--- INSTRUCTIONS TO FOLLOW ---
From the first line of the entries below through the line holding "Task: Download the ringtone 美人鱼", write out every line exactly, please, and leave out the pictures.

[[ THE RECORDS open ]]

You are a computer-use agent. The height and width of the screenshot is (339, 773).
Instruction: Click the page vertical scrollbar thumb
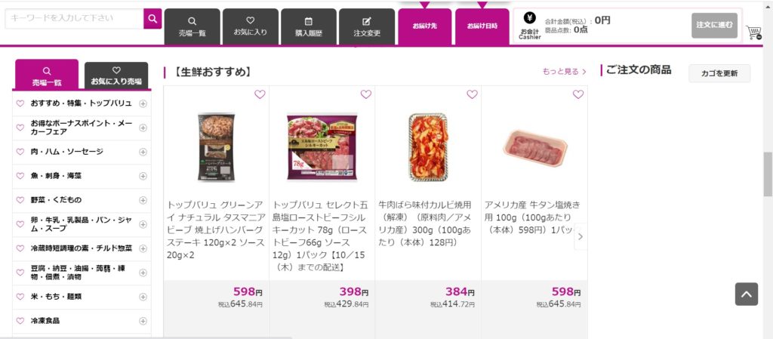768,174
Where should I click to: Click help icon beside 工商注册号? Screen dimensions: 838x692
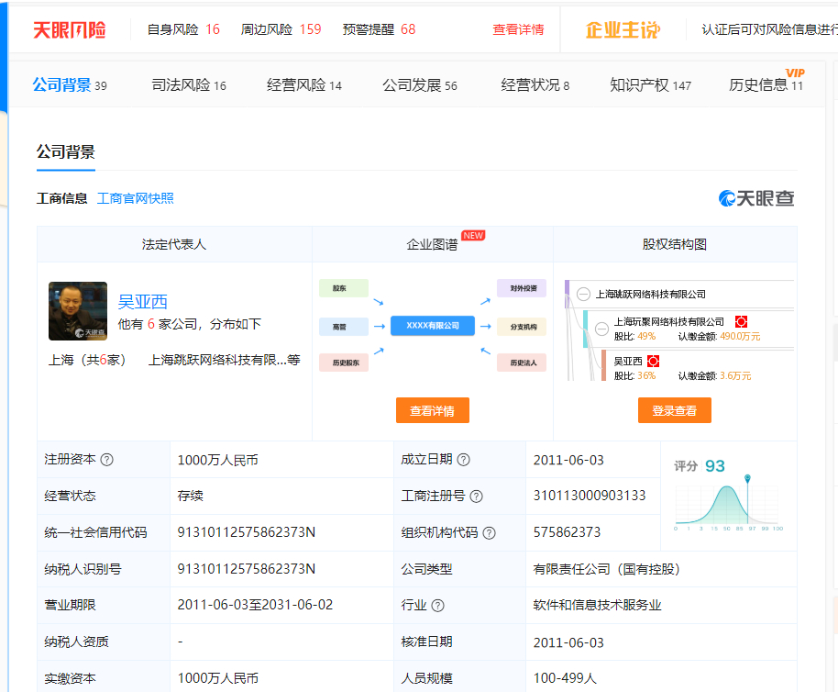tap(476, 497)
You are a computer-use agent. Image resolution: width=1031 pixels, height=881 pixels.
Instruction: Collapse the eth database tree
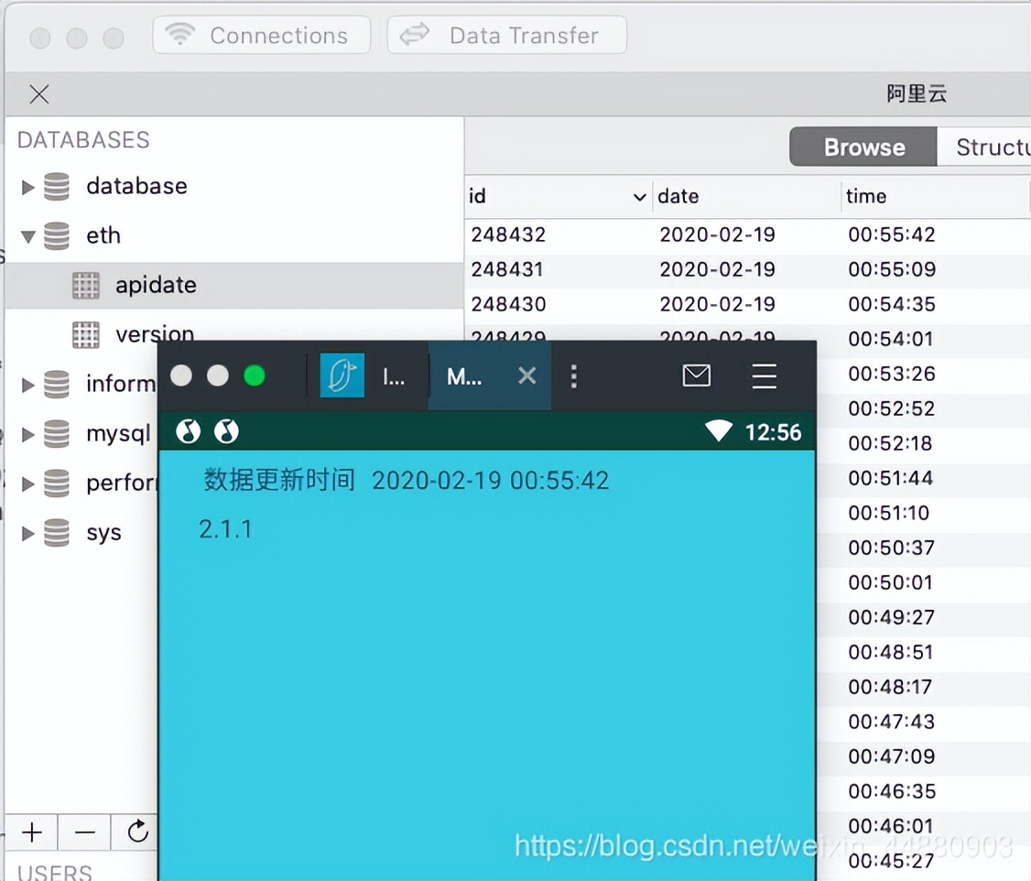tap(27, 235)
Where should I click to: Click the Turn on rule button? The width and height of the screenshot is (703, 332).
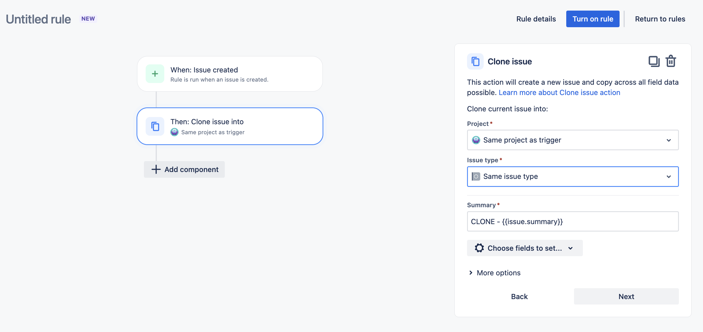[593, 19]
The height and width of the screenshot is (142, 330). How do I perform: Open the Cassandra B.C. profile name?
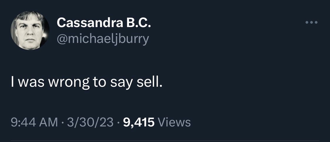104,23
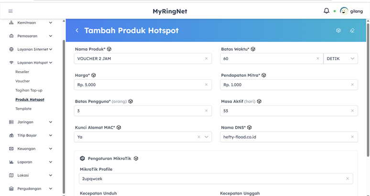Click the info cube next to Batas Waktu
The width and height of the screenshot is (370, 196).
[253, 49]
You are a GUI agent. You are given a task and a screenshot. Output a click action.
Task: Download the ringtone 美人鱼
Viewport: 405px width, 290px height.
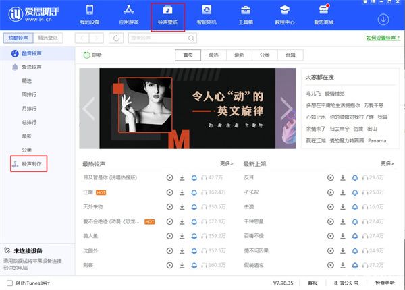click(x=182, y=236)
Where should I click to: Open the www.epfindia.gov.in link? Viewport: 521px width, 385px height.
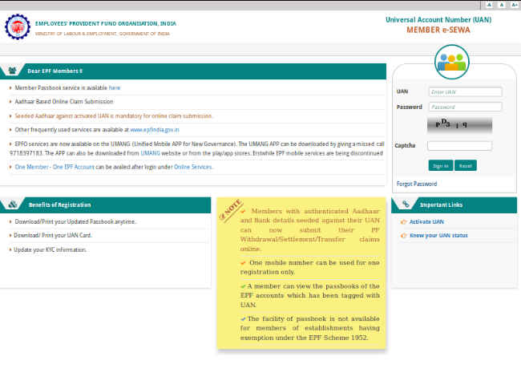[x=155, y=129]
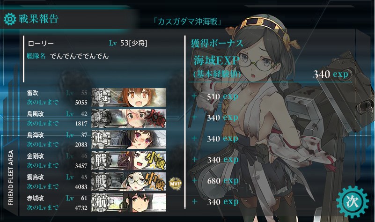Click the 駆逐 class icon for 雷改
The image size is (375, 222).
(x=102, y=97)
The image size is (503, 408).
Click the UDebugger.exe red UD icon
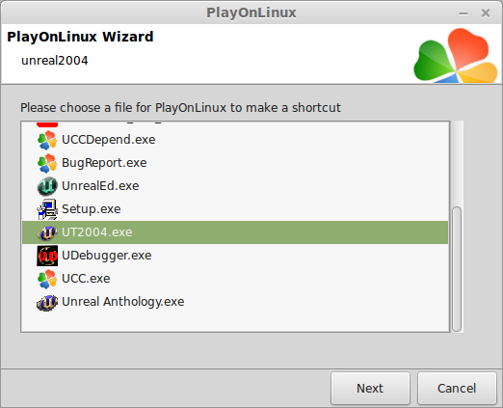pyautogui.click(x=47, y=256)
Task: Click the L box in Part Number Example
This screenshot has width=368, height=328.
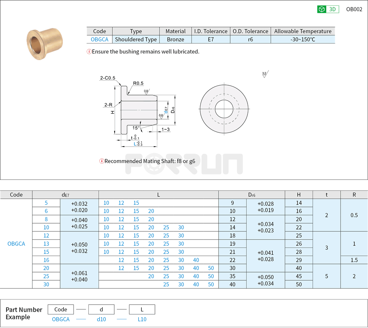Action: click(x=142, y=309)
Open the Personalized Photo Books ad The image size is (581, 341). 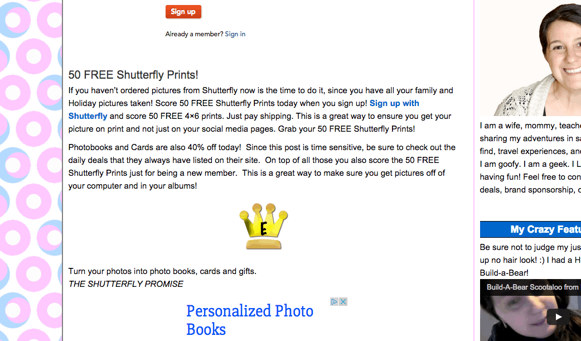250,320
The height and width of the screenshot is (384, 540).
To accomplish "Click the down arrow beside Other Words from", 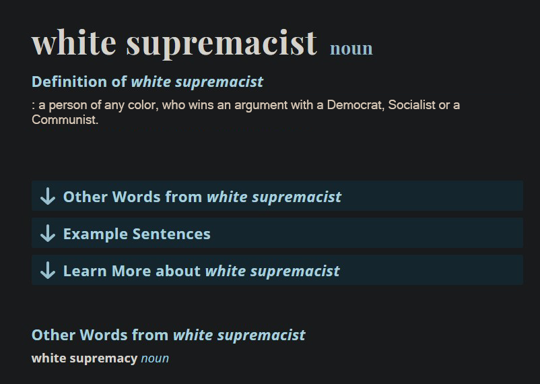I will pos(48,197).
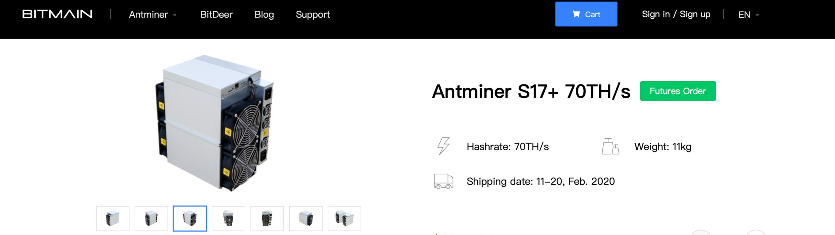Open the Support page

pyautogui.click(x=313, y=15)
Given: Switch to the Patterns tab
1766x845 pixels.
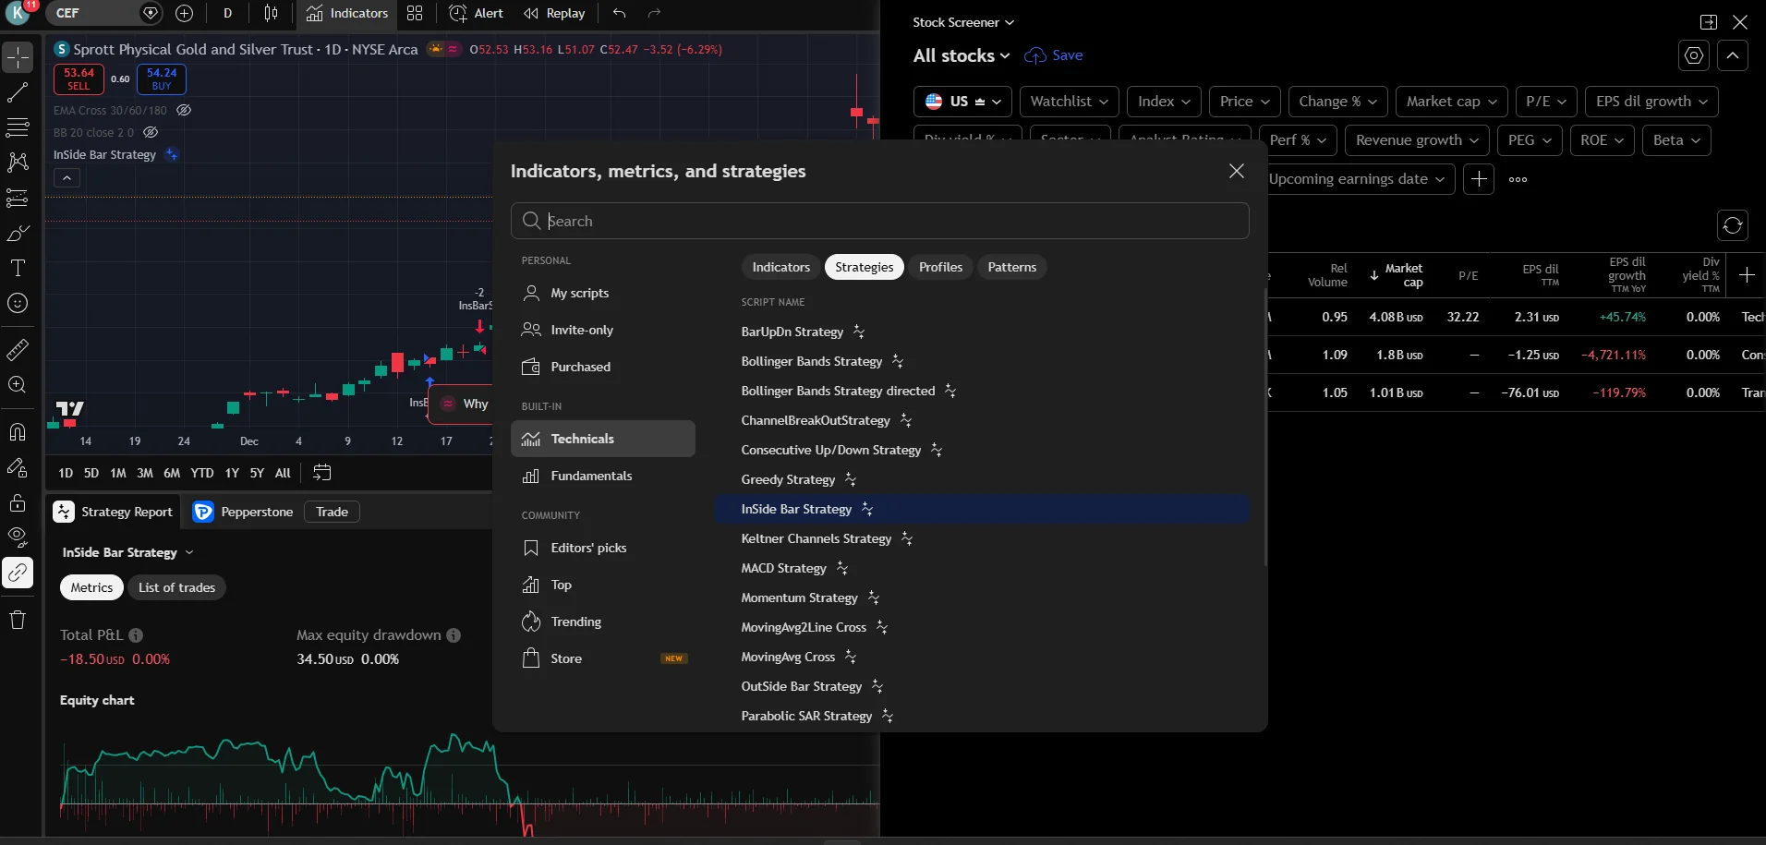Looking at the screenshot, I should pos(1011,267).
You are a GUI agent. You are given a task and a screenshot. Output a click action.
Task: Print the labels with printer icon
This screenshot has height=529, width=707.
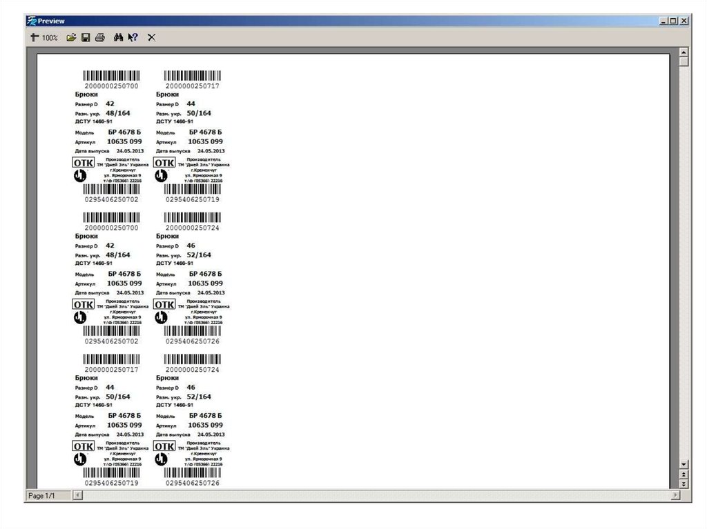click(100, 37)
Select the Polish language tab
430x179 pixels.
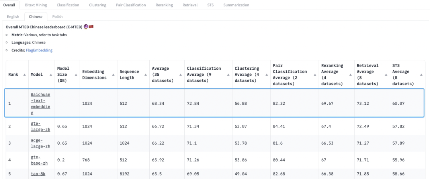point(57,16)
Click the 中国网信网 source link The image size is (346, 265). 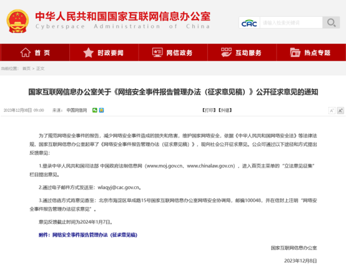pyautogui.click(x=77, y=110)
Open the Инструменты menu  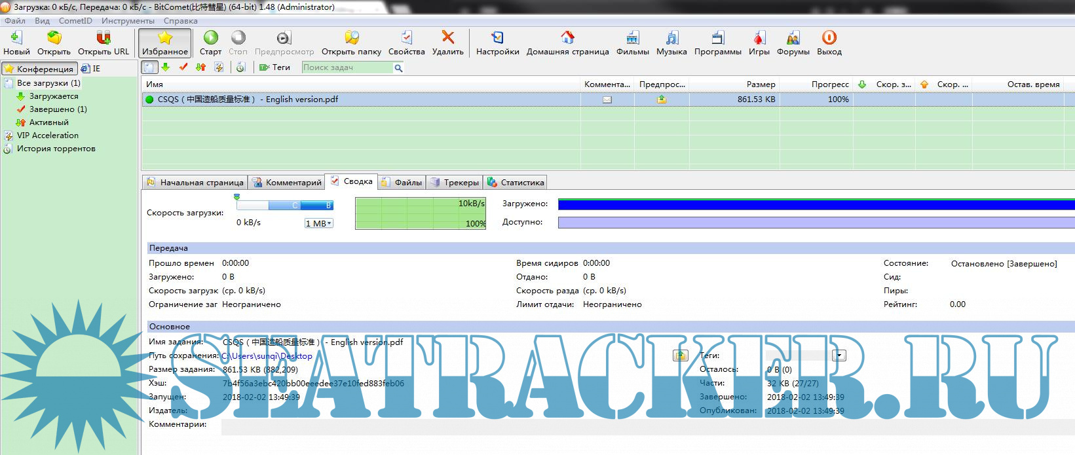pyautogui.click(x=128, y=21)
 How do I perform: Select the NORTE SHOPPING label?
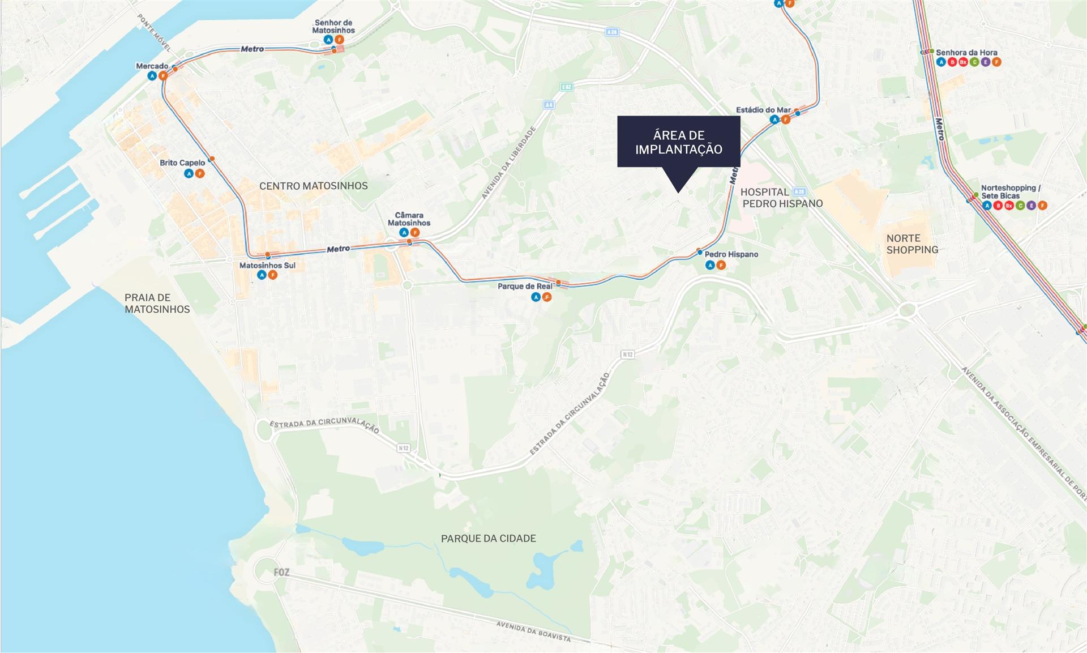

[[ THE RECORDS closed ]]

--- RESULT BELOW ---
You are a computer-use agent. The height and width of the screenshot is (339, 773).
Instruction: Click the page vertical scrollbar thumb
768,174
Where should I click to: Click help icon beside 工商注册号? Screen dimensions: 838x692
tap(476, 497)
You are a computer-use agent. Image resolution: width=1031 pixels, height=881 pixels.
Instruction: Collapse the eth database tree
tap(27, 235)
Where should I click to: Click the Turn on rule button? The width and height of the screenshot is (703, 332).
[593, 19]
The height and width of the screenshot is (142, 330). How do I perform: Open the Cassandra B.C. profile name?
104,23
Click the info cube next to Batas Waktu
The width and height of the screenshot is (370, 196).
[253, 49]
You are a GUI agent. You are given a task and a screenshot. Output a click action.
Task: Download the ringtone 美人鱼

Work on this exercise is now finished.